Data supplied>
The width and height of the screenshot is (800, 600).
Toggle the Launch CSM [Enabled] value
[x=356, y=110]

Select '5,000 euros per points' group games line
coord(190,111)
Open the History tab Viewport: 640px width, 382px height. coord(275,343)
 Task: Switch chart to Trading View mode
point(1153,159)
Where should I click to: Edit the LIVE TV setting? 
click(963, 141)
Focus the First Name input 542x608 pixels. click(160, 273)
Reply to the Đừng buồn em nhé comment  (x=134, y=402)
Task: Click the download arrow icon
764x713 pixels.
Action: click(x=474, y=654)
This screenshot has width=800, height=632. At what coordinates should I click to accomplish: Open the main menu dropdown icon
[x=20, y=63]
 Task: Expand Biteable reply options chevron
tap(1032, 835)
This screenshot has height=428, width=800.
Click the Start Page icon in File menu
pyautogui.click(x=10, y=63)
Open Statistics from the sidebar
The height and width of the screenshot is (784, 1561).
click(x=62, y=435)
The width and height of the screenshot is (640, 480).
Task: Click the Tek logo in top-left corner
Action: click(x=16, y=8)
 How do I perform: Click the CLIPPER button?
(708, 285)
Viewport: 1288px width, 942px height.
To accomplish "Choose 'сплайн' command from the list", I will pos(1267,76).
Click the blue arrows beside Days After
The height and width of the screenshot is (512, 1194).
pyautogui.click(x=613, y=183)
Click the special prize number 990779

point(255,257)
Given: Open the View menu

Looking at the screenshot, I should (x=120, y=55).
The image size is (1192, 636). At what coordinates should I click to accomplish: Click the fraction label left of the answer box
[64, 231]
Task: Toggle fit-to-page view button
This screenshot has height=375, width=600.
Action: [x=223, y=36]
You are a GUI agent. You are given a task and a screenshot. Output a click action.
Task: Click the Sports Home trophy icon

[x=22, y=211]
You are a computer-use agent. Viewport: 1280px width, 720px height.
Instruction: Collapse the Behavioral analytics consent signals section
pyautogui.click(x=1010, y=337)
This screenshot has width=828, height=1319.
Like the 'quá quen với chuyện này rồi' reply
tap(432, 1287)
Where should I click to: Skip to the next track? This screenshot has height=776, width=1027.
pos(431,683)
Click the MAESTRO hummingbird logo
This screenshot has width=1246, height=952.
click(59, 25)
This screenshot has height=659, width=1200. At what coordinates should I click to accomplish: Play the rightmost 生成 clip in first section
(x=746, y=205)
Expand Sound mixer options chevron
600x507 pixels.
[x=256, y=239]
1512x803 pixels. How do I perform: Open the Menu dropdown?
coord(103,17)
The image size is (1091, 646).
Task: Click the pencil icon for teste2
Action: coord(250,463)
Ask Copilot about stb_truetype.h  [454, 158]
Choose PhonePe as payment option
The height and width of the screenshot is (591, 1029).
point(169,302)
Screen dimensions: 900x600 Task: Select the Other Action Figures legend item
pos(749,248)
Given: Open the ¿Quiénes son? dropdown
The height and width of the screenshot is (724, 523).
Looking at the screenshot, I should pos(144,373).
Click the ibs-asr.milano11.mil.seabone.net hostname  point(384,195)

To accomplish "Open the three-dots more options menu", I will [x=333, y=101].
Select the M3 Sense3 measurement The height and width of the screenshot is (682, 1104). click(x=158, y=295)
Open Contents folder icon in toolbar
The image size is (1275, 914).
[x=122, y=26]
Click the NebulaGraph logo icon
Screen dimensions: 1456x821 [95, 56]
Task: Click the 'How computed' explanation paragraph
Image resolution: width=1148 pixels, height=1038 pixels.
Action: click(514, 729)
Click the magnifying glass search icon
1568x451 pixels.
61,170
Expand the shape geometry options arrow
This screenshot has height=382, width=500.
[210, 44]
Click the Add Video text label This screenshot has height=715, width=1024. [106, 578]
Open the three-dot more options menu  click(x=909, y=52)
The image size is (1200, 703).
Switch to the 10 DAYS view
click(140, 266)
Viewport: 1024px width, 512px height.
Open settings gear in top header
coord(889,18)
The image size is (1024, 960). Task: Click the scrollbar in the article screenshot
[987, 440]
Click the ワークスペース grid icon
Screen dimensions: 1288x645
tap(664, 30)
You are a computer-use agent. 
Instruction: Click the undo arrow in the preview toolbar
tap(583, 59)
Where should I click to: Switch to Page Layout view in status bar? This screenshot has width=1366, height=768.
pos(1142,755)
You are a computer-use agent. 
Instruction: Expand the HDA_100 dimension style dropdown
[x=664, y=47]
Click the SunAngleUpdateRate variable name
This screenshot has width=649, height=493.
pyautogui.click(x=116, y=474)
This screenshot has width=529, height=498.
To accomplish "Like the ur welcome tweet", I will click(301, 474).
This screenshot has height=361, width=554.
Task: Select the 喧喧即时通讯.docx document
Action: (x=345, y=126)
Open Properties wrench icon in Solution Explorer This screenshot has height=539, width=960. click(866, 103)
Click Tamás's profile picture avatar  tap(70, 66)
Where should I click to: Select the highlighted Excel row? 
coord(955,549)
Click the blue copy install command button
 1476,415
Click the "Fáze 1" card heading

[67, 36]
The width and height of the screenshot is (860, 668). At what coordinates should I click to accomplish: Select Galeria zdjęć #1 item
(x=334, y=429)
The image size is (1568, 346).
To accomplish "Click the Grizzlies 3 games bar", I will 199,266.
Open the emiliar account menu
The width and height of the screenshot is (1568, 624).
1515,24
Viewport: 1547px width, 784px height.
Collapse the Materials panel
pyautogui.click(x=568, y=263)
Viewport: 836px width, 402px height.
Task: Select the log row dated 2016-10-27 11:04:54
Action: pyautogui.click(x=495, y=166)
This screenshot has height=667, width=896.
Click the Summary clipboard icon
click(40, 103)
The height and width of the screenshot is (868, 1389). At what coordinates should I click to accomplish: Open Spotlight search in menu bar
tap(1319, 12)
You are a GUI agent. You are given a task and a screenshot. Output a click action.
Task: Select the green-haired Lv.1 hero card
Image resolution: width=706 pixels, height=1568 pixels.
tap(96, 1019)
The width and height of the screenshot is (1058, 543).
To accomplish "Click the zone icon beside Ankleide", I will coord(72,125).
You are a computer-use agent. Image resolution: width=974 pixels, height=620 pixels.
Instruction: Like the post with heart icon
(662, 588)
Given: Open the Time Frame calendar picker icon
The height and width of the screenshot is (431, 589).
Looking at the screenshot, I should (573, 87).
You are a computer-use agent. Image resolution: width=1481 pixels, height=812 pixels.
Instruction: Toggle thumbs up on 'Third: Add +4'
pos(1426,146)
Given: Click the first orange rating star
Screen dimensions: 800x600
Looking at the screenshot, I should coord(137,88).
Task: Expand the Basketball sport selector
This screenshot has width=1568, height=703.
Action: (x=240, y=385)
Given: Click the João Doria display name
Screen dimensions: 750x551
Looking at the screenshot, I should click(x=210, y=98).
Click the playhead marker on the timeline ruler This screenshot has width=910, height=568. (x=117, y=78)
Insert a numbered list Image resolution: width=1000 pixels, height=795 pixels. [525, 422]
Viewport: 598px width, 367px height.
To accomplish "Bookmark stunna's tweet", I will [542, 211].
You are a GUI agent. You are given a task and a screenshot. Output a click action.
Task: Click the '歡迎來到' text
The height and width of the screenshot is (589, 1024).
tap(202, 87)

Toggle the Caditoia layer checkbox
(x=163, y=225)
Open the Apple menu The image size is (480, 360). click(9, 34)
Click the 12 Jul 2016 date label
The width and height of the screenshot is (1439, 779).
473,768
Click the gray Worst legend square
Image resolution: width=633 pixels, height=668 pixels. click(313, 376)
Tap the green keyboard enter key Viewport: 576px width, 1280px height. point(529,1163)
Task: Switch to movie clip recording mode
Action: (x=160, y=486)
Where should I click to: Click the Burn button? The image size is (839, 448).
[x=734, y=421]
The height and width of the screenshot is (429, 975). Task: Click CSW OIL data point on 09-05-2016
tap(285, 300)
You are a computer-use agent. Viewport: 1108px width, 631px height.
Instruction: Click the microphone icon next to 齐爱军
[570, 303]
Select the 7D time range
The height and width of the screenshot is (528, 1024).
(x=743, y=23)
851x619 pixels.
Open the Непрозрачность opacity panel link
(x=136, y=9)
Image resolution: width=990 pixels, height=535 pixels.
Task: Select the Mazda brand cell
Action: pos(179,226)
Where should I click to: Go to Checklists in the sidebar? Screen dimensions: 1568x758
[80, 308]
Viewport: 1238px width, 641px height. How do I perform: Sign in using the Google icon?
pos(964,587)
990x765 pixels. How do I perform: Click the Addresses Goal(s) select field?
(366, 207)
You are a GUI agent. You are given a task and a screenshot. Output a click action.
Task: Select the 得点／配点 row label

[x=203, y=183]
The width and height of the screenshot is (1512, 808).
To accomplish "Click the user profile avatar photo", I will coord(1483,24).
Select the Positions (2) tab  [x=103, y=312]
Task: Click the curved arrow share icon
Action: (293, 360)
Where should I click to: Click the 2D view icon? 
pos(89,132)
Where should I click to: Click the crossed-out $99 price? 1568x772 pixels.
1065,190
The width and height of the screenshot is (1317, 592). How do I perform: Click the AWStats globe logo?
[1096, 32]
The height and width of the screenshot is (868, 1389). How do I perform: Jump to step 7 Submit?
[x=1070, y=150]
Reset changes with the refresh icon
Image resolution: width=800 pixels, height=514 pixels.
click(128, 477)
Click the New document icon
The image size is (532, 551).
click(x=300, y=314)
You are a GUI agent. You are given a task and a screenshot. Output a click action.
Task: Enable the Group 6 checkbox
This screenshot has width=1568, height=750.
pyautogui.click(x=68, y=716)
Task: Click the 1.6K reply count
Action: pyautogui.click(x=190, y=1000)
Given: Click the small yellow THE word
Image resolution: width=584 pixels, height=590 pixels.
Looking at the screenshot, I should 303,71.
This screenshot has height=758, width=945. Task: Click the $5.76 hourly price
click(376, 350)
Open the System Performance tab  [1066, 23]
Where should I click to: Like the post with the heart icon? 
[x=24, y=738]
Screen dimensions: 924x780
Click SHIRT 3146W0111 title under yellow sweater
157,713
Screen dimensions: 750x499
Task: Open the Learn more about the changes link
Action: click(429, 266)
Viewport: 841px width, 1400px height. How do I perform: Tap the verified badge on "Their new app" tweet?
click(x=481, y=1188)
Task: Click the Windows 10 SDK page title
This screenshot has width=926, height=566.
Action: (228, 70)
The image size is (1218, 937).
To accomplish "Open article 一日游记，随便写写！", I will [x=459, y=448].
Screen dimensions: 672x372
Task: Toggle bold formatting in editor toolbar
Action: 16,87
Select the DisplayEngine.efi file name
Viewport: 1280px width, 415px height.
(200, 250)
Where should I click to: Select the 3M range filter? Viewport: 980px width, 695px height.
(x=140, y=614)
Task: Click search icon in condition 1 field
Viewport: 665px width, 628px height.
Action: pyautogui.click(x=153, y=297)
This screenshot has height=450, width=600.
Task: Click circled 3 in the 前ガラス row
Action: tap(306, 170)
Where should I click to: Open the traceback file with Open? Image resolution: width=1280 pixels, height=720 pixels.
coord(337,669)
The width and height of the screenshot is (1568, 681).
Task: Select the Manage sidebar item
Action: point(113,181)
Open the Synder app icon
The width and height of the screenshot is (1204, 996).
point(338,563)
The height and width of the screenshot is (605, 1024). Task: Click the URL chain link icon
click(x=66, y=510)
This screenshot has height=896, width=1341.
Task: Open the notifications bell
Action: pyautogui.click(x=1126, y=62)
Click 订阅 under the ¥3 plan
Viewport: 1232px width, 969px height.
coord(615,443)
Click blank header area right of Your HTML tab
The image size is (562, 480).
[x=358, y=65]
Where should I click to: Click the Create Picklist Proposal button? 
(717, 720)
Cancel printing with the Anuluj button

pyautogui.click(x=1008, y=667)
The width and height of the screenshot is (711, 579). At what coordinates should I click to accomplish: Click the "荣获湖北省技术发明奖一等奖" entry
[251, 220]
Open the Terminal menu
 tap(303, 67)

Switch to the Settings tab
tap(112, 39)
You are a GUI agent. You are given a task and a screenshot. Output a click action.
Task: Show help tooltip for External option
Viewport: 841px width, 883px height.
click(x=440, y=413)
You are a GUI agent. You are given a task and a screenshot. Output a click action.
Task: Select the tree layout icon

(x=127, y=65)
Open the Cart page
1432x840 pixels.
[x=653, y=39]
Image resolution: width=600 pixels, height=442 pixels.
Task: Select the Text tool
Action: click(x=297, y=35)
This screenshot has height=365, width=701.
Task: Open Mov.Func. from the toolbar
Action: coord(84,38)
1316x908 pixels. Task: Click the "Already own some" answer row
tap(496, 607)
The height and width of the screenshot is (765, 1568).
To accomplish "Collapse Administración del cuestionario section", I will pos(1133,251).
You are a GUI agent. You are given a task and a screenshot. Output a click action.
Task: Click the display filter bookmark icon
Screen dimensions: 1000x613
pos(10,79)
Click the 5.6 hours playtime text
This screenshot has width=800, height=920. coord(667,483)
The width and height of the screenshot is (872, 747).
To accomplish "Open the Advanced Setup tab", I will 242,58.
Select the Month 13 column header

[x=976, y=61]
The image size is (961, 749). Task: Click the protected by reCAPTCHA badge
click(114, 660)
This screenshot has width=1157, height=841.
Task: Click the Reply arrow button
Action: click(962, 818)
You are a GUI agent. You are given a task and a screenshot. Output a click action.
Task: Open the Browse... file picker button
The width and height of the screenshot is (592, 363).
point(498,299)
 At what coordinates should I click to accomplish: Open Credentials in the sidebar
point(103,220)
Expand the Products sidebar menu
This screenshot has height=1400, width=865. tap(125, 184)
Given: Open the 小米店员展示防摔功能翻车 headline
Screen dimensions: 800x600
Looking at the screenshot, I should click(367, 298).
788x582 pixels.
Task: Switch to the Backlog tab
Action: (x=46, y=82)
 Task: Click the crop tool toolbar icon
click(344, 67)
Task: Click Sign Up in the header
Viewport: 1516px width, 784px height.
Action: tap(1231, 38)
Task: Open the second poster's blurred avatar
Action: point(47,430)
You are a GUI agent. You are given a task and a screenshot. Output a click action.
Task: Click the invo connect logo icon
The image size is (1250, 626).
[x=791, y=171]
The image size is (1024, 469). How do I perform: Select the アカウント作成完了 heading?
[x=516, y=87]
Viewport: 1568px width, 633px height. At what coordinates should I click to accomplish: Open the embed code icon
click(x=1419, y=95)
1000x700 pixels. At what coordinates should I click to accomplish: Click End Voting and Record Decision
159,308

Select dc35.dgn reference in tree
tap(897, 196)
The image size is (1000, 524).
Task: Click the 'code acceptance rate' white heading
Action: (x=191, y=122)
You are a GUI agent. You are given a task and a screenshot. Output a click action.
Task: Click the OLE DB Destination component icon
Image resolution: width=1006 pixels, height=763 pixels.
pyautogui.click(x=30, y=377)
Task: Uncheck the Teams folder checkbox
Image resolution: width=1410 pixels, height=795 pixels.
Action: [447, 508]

Problem to work on> Going through the data above, return each line with the word "picker".

Solution to this problem>
Given: Open the Time Frame calendar picker icon
Task: Open the Browse... file picker button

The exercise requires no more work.